16November 23, 2011

It’s almost Thanksgiving and the weather has been more like September weather than November weather. I have had so many people who have told me that there are signs that we are in for a snowy and cold winter. If you would like my prediction, check with me around April 2nd.

So many people have asked me if it is too late to plant spring flowering bulbs. This would include tulip, daffodil, crocus and hyacinth bulbs. If this were a normal year, I would say that it is probably too late in the season to plant these bulbs. However, the soil is still warm and there doesn’t appear to be severe cold weather coming our way. If you want to plant these bulbs, I would do so soon. The bulbs need to get a root system out into the soil before the ground freezes down to 6 inches below the surface of the soil. Once you have the bulbs planted, put 3 inches of bark mulch over the surface of the soil. The bark mulch will act as insulation, slowing down the lowering of the soil temperatures thus giving the bulbs more time to develop the root system they need.

It looks like the windy weather has caused many of the leaves that had remained on the trees to finally drop to the ground. You can work off some of that turkey dinner by raking up those leaves and getting them into your compost pile. Unless you mix some grass clippings or kitchen waste in with the leaves, it will take a long time for the leaves to decompose. There is a compost activator that is designed to speed up the decomposition of leaves. You will add some of this material to each 6 – inch layer of leaves. If you have already stacked up the leaves, you can add some to the top of the pile and then using a spading fork or shovel, mix it into the pile of leaves.

Many of the liquid chemicals that you use to control insects, diseases and many of the weed killers are adversely effected by being allowed to freeze. You should take some time now to check the shed and the garage and see if you have any liquid chemicals there that might freeze once the temperatures really drop. If you have a heated garage, you can leave the chemicals there. Otherwise, it is best to bring the liquid products into the house and store them in the cellar.

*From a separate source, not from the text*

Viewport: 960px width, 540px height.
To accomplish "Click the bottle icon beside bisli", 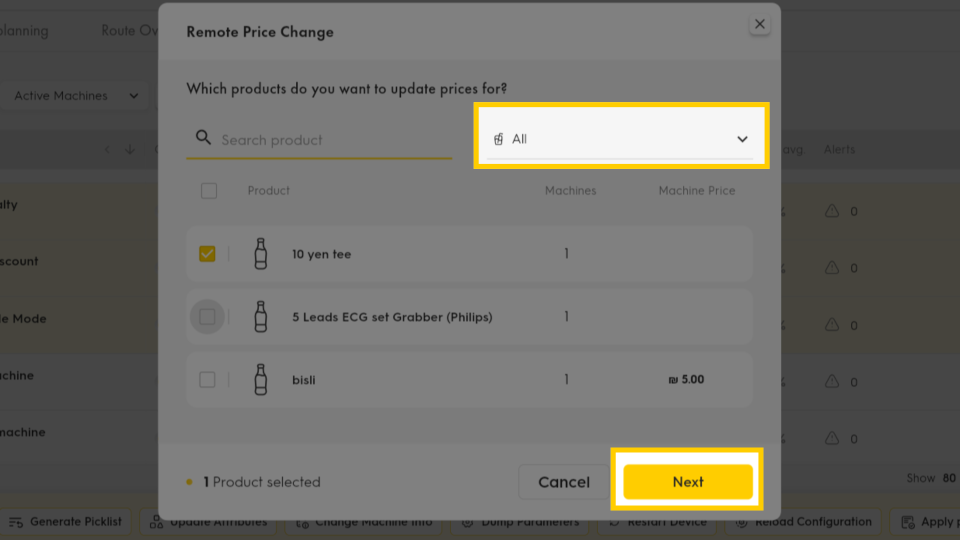I will point(261,380).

The question that may be running through your mind is “what about the other non – liquid chemicals that I have and what about the lawn and or garden fertilizers? “ As long as these products are in closed containers and they don’t get wet, it is OK to leave them in the garage or the shed.

Well, that’s all for this week. Good luck to all the high school football teams and may you all win your big game. Remember too, that while we are all enjoying out Thanksgiving dinners, there are many less fortunate who won’t have as much thanks in their Thanksgiving. There are many of you who will hit the stores on Black Friday. Remember to save a bit and make a donation to one or more of the food banks in our area.